By Angela Moscaritolo

June 18, 2010 Updated Feb 4, 2009 at 12:31 PM EST

Updated Wednesday, Feb. 4, 2009 at 10:08 a.m. EST

Threats associated with Facebook have made headlines recently, but more than half of the respondents to a recent survey said their organization does not have a policy on using the social networking site.

Sixty-one percent of 127 IT security professionals recently polled by security firm nCircle said they have not instituted a Facebook usage policy.

But due to the ubiquity of social media sites such as Facebook, there is high potential for employees to accidentally release intellectual property or discuss confidential company information, Andrew Storms, director of security operations for nCircle, told SCMagazineUS.com Tuesday.

“The bottom line is that most of the information you put in social networking sites become public," Storms said. "The general guidelines should be that if you put information on a site, it's best to assume it's public. And once it's public it's almost never removed."

Social network sites also pose other concerns to an organization, Chenxi Wang, a principal analyst at Forrester Research, told SCMagazineUS.com Tuesday in an email.

Facebook, for example, has many applications written by third parties and the security of these applications is often unverified, allowing them to potentially spread malware, she said.

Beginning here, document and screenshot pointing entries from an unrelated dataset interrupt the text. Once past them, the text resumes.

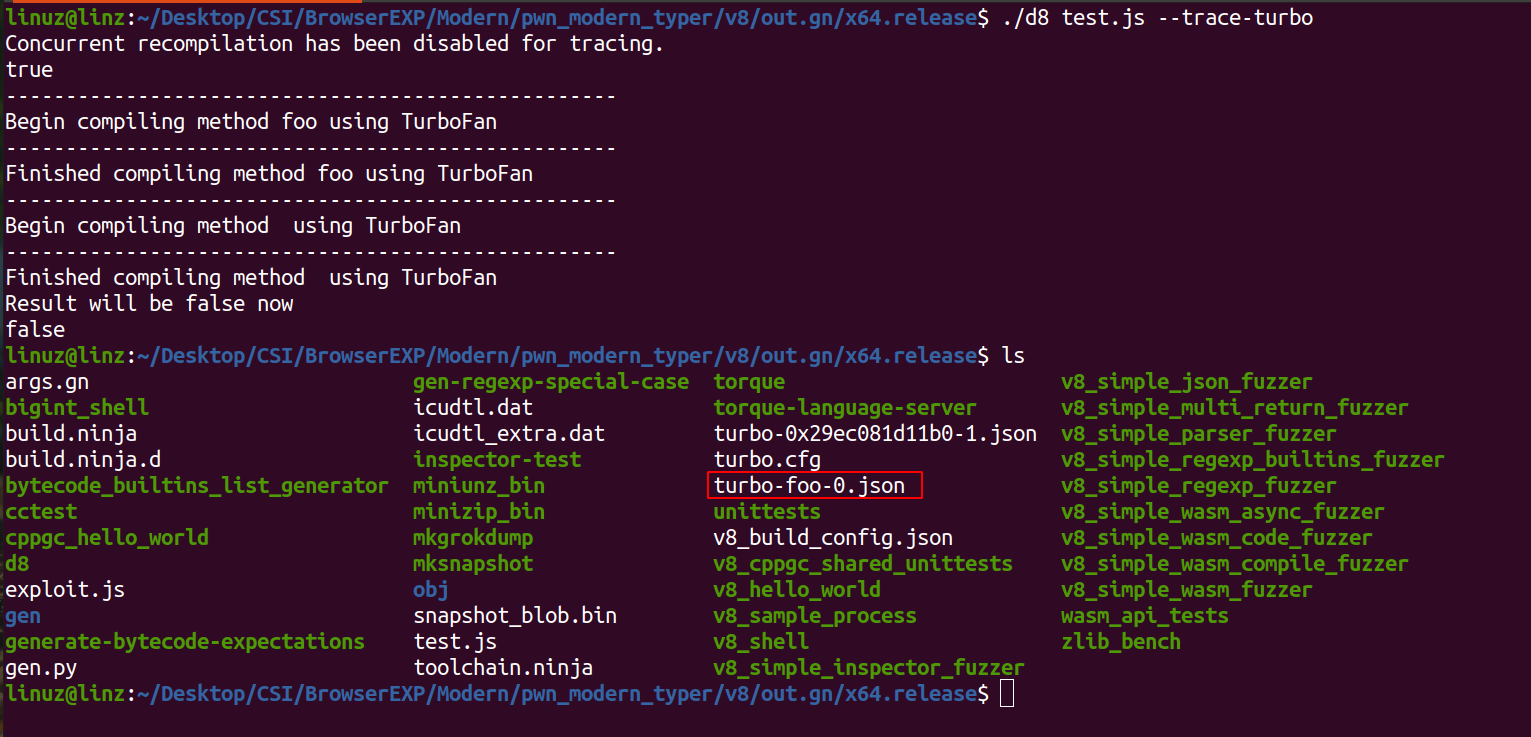This screenshot has height=737, width=1531.
Task: Click the obj directory name
Action: (x=431, y=590)
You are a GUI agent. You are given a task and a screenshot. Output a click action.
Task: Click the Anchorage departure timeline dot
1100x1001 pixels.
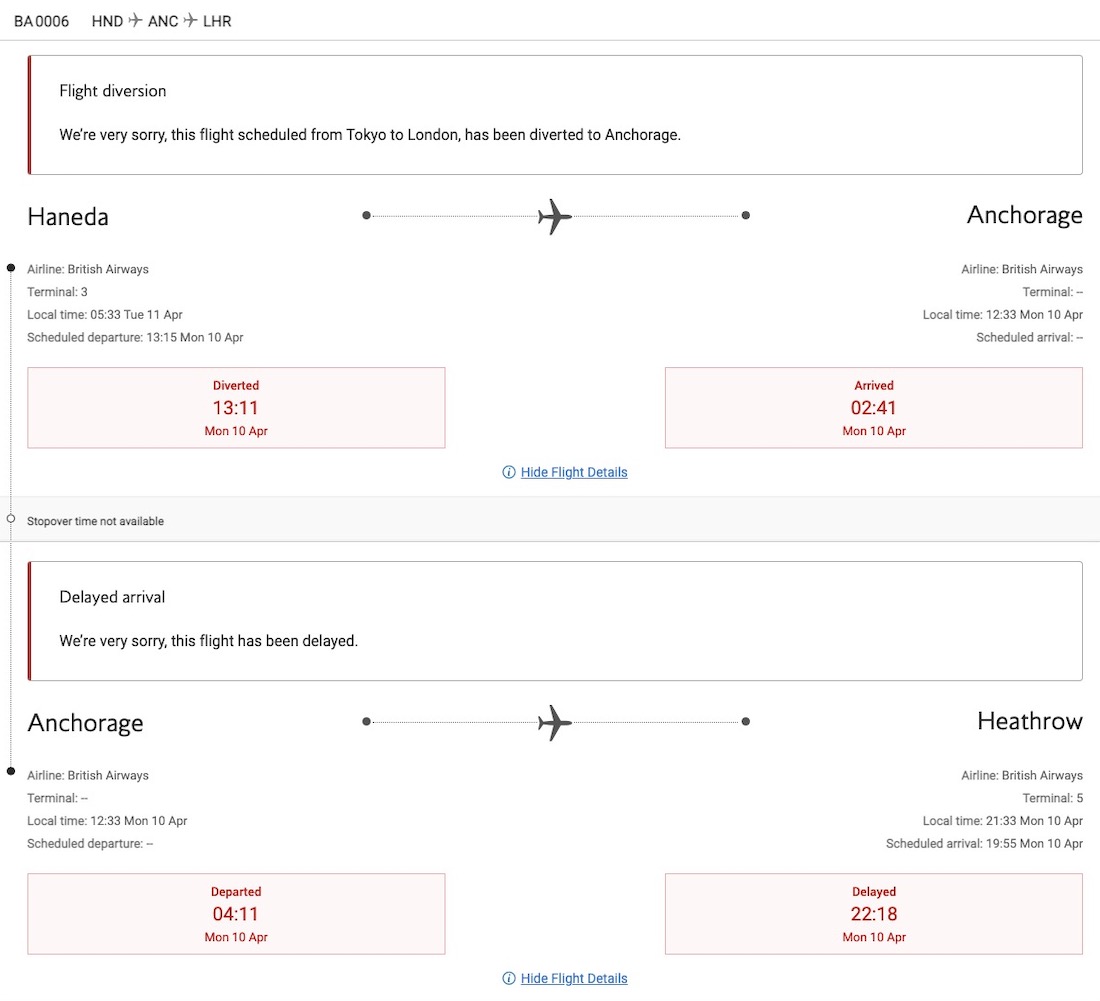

According to the company's developer site, applications must protect users' data.

Besides the security implications, Facebook also could pose a loss of productivity and bandwidth, Wang said.

Facebook, though, also provides benefits to an organization, Wang said. They could use the site to advertise, as a recruiting tool or to perform informal background checks on prospective employees.

Facebook also is useful for collaboration and group communication, without the need for a physical infrastructure, Wang said. Many companies actually are conducting business meetings on Facebook.

But companies need to have a Facebook policy in place, she added.

“You should have a policy to regulate it," Wang said. "Depending on your business, your policy can be very restrictive to very liberal."

She recommend a group-specific policy, meaning that certain groups, such as marketing and human relations, may have access to Facebook, but other groups might only have limited access.

Web-filtering products can enable companies to customize settings about who can access Facebook -- and when.

As far as banning Facebook altogether, both Wang and Storms feel that is too drastic a position to take.

“Cutting it off altogether will deter young workers from joining the company and discourage existing workers who may enjoy the use of Facebook at home or other organizations,” Wang said.

A Facebook spokesman said in an email to SCMagazineUS.com that the company takes the security of its users seriously and plans to continue to invest resources in staying ahead of security threats.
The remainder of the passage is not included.